I recommend that you and your teams start -- and perhaps remain -- with relatively simple tools that offer lots of power and capability in exchange for a non-trivial learning curve. Assuming you're working with the Java language (this is the Java technology zone, after all), consider the following tools for use on your projects:

• Eclipse as your primary team-friendly development environment
• Your favorite source code control tool (I've used CVS for as long I've used Eclipse)
• JUnit for programmer tests, and possibly as an engine for customer tests
• HttpUnit for testing Web applications
• Ant for building your application every day
• Shams for stubbing out components you haven't built yet, in tests that need those components to exist

We'll be focusing our efforts in this article on using Eclipse, JUnit, and Ant effectively. (HttpUnit is the subject of an upcoming article, and we covered shams last time in "Test-driven programming".)

Getting started with Eclipse

I've used several IDEs in my career as a programmer. When I first started using VisualAge for Java (VAJ), the learning curve seemed overwhelming, but after two or three weeks I wondered how anybody ever wrote Java software without VAJ. It was the most amazing IDE I had ever worked with. Still, Eclipse is better -- and it's free (really).

Eclipse is based on a simple premise: there ought to be a truly integrated development environment for teams. The entire application is written in the Java language for developing in the Java language. If you want to see rich, well-factored code, take a look at the source for Eclipse. The application is really a framework for building applications, based on a plug-in architecture. Pretty much everything in Eclipse is a plug-in -- even the support for Java language development. There's a core platform that everything else plugs into. There are lots of articles on the Eclipse site and here at developerWorks (see Resources) about how to get started, so I'll only give a quick overview of how to use the tool.

Installation is simple. Go to the Eclipse downloads page, pick a mirror site, and download the latest stable build or the latest release (2.1). Don't feel like you have to wait for a new release to upgrade Eclipse -- the folks on the Eclipse team are definitely test-first, and they make available their entire suite of tests so you can check to make sure a stable build is, well, stable.

Once you've downloaded the release, complete the following steps to install and run it (assuming you use some flavor of Windows):

1. Install JDK 1.4 (see Resources for information on downloading it if you don't have it already).
2. Extract the Eclipse zip file to C:\eclipse.
3. Create a separate directory on your hard drive called C:\EclipseWorkspaces.
4. Create a shortcut on your Start menu to C:\eclipse\eclipse.exe -data C:\EclipseWorkspaces\<your workspace name> that starts in C:\eclipse.
5. Double-click your new shortcut. Eclipse will create a subdirectory for your workspace in C:\EclipseWorkspaces.
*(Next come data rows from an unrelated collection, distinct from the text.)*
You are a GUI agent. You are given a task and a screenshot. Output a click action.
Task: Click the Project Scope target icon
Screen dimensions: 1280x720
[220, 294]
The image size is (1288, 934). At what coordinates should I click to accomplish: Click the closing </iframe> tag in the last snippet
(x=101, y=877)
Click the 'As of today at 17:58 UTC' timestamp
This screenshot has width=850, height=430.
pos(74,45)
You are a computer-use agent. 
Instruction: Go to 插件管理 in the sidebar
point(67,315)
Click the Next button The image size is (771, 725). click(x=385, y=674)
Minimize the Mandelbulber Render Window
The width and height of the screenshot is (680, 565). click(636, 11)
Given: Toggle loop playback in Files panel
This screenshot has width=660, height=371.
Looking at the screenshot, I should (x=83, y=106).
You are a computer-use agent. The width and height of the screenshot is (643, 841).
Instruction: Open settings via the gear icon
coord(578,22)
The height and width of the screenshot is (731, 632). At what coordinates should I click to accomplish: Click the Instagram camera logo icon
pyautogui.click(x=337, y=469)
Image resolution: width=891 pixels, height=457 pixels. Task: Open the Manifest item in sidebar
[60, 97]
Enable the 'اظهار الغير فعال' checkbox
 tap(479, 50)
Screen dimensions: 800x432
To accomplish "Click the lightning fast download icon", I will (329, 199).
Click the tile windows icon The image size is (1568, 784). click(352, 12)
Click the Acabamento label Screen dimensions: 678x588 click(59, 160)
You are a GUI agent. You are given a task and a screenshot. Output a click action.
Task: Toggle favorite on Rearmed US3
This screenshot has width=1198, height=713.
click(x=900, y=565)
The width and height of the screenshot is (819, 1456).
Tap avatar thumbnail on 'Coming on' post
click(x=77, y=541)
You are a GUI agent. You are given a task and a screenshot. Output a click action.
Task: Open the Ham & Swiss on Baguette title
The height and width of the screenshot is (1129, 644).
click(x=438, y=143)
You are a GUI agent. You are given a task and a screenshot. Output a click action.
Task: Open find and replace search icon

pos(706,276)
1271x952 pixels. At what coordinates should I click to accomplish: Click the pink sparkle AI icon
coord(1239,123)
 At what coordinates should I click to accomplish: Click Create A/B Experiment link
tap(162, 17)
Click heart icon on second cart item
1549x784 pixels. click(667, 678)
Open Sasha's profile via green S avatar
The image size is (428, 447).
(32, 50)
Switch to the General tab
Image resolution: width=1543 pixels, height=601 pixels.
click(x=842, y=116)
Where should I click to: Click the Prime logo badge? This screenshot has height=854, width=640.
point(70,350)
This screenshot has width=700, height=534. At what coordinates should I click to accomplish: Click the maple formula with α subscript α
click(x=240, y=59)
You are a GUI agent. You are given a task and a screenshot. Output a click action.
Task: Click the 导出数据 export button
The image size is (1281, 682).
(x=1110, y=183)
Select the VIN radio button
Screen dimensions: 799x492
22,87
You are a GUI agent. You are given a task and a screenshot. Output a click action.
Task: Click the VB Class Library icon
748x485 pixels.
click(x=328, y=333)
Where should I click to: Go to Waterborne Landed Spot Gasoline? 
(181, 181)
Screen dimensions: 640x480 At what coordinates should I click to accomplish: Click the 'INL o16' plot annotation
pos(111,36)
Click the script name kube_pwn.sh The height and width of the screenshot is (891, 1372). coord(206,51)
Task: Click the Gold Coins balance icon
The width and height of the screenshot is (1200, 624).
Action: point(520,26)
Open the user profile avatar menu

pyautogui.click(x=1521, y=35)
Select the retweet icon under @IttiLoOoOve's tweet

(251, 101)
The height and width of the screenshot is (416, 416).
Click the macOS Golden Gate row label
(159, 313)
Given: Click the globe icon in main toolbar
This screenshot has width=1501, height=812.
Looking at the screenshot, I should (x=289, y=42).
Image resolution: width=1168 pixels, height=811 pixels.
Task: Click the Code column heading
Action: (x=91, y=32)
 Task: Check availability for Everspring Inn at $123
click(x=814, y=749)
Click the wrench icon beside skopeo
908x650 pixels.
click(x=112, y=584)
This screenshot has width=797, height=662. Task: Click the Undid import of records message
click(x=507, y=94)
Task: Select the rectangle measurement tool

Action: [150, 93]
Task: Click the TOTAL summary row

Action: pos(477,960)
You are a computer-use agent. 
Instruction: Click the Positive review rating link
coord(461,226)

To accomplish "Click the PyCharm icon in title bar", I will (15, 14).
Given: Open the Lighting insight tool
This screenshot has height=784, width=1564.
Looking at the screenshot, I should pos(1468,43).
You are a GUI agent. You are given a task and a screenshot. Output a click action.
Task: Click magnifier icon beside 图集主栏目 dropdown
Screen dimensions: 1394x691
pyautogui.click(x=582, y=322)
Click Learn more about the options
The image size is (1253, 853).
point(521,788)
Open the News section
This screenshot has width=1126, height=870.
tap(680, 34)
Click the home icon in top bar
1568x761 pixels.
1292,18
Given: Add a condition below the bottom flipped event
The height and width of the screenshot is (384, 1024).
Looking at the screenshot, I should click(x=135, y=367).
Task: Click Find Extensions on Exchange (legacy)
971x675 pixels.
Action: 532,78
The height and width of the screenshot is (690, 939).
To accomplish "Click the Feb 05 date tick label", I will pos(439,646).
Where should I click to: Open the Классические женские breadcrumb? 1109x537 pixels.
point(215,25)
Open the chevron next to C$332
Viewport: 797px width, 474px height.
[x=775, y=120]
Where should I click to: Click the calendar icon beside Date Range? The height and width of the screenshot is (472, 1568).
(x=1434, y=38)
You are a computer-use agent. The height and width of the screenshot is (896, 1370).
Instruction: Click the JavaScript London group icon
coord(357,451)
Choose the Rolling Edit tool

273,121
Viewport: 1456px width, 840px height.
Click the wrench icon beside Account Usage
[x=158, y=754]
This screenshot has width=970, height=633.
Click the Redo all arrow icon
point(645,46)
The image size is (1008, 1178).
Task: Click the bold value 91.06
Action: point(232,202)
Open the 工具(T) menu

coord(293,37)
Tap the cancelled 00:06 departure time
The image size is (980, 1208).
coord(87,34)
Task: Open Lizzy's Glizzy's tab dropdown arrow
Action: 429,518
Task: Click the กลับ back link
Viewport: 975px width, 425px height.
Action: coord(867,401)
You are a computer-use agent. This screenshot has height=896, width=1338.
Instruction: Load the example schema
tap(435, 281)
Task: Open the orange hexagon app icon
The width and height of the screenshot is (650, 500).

When Eclipse starts up the first time, you'll see something like Figure 1:

The Welcome screen is part of the Resource perspective of the Eclipse Workspace. This perspective gives you a view of all the files in your workspace. The list shows up in the Navigator view at the upper-left corner. Eclipse is completely customizable, and you can move views around anywhere you want. For now, we'll leave them alone and go to the Java Browsing perspective. You can see which perspectives are available by selecting Window >Open Perspective. Select the Java Browsing perspective, which is shown in Figure 2:

The Java Browsing perspective has four views at the top and an editor at the bottom. The four views, from left to right, show Projects, Packages, Types, and Members. Packages, Types, and Members are all Java language constructs you should be familiar with. Projects are Eclipse meta containers for Java packages. This perspective is where you'll do most of your development, although the Resource perspective comes in handy for dealing with files other than source and class files.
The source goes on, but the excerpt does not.